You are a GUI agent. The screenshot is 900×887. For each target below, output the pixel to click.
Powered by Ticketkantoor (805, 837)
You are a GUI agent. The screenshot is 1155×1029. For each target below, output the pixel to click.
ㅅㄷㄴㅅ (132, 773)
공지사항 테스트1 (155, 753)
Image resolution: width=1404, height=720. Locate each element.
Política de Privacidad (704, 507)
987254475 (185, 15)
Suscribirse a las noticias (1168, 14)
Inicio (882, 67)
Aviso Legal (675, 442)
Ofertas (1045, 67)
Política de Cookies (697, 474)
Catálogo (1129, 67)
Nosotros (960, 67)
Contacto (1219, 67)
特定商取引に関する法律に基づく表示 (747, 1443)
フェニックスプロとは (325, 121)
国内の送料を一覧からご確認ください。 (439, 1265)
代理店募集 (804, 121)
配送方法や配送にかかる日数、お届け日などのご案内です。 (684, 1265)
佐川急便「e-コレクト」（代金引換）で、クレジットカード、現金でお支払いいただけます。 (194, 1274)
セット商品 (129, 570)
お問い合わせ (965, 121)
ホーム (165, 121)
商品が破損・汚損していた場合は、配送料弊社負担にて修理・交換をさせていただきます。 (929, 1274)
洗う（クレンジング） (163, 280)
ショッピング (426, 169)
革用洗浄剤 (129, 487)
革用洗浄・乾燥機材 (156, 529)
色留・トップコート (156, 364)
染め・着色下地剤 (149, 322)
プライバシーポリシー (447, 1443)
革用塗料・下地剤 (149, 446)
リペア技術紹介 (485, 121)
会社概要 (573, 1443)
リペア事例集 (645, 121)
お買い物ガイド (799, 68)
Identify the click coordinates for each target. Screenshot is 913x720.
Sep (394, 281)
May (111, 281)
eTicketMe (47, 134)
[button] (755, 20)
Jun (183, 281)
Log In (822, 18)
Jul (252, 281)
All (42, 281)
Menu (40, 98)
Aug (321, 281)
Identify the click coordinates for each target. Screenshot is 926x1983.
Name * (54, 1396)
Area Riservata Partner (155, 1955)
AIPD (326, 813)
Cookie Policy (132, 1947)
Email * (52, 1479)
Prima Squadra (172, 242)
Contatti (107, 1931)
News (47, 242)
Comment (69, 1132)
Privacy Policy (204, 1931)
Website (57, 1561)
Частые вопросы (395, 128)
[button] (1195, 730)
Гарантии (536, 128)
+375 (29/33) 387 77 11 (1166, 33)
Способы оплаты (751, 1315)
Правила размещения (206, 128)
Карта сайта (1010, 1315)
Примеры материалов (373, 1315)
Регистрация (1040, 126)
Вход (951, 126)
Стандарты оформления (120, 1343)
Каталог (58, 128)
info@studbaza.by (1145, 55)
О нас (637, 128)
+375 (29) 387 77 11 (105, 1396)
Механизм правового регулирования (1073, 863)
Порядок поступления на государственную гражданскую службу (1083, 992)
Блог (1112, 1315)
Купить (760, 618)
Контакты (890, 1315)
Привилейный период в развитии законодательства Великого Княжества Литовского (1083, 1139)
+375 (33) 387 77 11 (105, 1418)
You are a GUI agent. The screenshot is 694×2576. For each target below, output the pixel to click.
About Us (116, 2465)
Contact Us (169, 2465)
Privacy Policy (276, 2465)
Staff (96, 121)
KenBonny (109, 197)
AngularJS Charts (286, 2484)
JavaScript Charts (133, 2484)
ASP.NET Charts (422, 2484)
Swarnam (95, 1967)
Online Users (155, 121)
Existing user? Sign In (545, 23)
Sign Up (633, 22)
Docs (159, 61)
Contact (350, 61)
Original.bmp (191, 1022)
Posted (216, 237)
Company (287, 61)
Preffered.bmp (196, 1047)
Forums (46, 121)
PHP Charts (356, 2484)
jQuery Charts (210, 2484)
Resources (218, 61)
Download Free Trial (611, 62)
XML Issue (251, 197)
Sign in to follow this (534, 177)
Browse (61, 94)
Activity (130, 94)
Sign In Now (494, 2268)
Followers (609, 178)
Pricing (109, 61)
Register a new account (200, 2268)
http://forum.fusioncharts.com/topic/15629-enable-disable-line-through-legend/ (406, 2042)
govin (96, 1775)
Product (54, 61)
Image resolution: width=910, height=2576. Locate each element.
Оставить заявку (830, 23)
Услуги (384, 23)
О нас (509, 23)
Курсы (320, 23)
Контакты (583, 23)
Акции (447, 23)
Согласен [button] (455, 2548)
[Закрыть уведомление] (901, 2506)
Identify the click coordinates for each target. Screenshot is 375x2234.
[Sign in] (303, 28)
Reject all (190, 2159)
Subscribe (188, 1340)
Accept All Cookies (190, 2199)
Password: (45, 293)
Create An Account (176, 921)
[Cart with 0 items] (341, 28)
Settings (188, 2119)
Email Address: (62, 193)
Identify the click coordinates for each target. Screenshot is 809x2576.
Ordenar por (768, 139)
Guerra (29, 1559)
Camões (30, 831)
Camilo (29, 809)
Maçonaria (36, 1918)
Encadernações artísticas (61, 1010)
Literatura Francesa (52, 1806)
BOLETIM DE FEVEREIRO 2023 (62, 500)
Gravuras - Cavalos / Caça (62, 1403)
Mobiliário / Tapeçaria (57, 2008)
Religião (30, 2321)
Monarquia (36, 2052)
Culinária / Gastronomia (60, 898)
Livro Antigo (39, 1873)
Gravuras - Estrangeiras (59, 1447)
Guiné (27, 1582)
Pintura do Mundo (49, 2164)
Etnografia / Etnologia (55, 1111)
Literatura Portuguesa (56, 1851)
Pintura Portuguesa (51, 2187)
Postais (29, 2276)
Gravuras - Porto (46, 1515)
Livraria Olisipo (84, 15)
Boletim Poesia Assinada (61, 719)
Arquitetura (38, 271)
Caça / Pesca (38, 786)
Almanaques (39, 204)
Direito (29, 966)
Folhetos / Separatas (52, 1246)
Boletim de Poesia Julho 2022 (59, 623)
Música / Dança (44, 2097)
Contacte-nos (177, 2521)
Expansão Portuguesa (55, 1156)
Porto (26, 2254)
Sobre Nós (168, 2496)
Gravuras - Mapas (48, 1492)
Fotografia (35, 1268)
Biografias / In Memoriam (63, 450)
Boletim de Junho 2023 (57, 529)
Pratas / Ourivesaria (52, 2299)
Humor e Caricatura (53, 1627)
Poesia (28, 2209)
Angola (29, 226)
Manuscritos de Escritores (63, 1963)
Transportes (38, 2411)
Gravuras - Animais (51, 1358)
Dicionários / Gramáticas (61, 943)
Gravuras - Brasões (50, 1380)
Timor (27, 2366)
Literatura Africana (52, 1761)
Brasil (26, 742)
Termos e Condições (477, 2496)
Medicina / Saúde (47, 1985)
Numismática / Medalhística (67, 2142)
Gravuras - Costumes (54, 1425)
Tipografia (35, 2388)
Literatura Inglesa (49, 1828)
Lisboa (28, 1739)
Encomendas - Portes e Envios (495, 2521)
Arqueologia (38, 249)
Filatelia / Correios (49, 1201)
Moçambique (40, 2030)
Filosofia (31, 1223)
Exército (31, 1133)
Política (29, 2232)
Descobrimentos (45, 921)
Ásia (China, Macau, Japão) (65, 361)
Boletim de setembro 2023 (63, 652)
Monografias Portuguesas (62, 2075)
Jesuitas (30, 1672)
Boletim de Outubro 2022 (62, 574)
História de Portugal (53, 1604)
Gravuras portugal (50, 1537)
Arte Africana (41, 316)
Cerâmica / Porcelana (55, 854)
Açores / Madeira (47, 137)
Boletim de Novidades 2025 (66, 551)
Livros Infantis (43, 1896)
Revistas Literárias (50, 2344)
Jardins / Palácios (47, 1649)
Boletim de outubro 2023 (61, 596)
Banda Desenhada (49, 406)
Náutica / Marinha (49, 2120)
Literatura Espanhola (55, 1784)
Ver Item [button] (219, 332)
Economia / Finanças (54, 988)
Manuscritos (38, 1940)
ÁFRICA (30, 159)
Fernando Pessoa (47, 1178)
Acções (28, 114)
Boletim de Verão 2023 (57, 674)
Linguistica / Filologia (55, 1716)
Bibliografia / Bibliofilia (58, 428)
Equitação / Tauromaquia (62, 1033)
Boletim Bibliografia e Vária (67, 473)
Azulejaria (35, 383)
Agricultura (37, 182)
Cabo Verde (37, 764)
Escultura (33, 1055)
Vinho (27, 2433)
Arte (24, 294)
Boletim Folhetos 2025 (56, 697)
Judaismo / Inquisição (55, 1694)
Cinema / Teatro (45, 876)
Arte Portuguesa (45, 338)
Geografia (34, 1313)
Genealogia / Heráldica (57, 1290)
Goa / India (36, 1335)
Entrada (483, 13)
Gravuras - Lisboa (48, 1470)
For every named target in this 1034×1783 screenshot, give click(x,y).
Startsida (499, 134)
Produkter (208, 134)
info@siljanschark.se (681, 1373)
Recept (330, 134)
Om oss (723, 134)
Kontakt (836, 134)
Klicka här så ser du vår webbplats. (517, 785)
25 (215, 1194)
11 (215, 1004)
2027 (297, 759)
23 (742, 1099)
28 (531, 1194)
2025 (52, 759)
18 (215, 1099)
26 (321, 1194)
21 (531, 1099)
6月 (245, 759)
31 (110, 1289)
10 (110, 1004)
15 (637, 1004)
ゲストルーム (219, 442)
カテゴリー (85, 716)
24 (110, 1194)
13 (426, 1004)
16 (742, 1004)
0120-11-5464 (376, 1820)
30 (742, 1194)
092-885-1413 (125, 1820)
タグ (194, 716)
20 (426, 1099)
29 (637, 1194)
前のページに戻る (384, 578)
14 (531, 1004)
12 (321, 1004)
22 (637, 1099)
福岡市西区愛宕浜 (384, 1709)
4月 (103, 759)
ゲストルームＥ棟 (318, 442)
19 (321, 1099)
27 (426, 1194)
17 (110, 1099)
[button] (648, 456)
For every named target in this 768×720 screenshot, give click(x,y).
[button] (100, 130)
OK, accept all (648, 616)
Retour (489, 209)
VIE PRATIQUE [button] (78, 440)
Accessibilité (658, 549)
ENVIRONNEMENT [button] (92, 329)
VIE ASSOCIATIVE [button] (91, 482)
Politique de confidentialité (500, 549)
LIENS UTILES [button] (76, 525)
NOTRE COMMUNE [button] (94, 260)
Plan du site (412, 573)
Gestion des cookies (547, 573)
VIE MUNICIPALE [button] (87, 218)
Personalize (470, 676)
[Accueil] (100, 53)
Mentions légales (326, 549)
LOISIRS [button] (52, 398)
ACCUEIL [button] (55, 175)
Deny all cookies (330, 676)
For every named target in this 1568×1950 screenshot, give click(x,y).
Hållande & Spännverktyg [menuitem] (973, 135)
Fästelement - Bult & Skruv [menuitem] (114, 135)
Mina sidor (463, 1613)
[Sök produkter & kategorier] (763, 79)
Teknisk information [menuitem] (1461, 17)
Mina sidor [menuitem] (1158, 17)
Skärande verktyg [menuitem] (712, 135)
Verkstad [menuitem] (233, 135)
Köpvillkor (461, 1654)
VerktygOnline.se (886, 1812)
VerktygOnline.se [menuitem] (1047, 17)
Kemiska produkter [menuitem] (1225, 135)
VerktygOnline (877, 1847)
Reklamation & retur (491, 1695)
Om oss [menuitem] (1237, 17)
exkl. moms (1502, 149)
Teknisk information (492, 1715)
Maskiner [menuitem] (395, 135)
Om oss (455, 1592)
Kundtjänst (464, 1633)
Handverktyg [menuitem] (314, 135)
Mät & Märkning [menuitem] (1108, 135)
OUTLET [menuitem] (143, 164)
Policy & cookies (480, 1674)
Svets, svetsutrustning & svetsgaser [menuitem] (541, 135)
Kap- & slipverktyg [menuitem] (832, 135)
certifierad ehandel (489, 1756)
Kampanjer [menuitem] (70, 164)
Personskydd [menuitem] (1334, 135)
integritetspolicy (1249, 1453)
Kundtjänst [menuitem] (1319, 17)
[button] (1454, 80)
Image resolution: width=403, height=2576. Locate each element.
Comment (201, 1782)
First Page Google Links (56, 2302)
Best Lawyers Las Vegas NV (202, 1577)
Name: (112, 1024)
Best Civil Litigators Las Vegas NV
--------------------------------------------------
Copy out the rows above from the line that contains "PHP Charts (356, 2484)" through the line that contains "Product (54, 61)", keeping both of those lines.

PHP Charts (356, 2484)
jQuery Charts (210, 2484)
Resources (218, 61)
Download Free Trial (611, 62)
XML Issue (251, 197)
Sign in to follow this (534, 177)
Browse (61, 94)
Activity (130, 94)
Sign In Now (494, 2268)
Followers (609, 178)
Pricing (109, 61)
Register a new account (200, 2268)
http://forum.fusioncharts.com/topic/15629-enable-disable-line-through-legend/ (406, 2042)
govin (96, 1775)
Product (54, 61)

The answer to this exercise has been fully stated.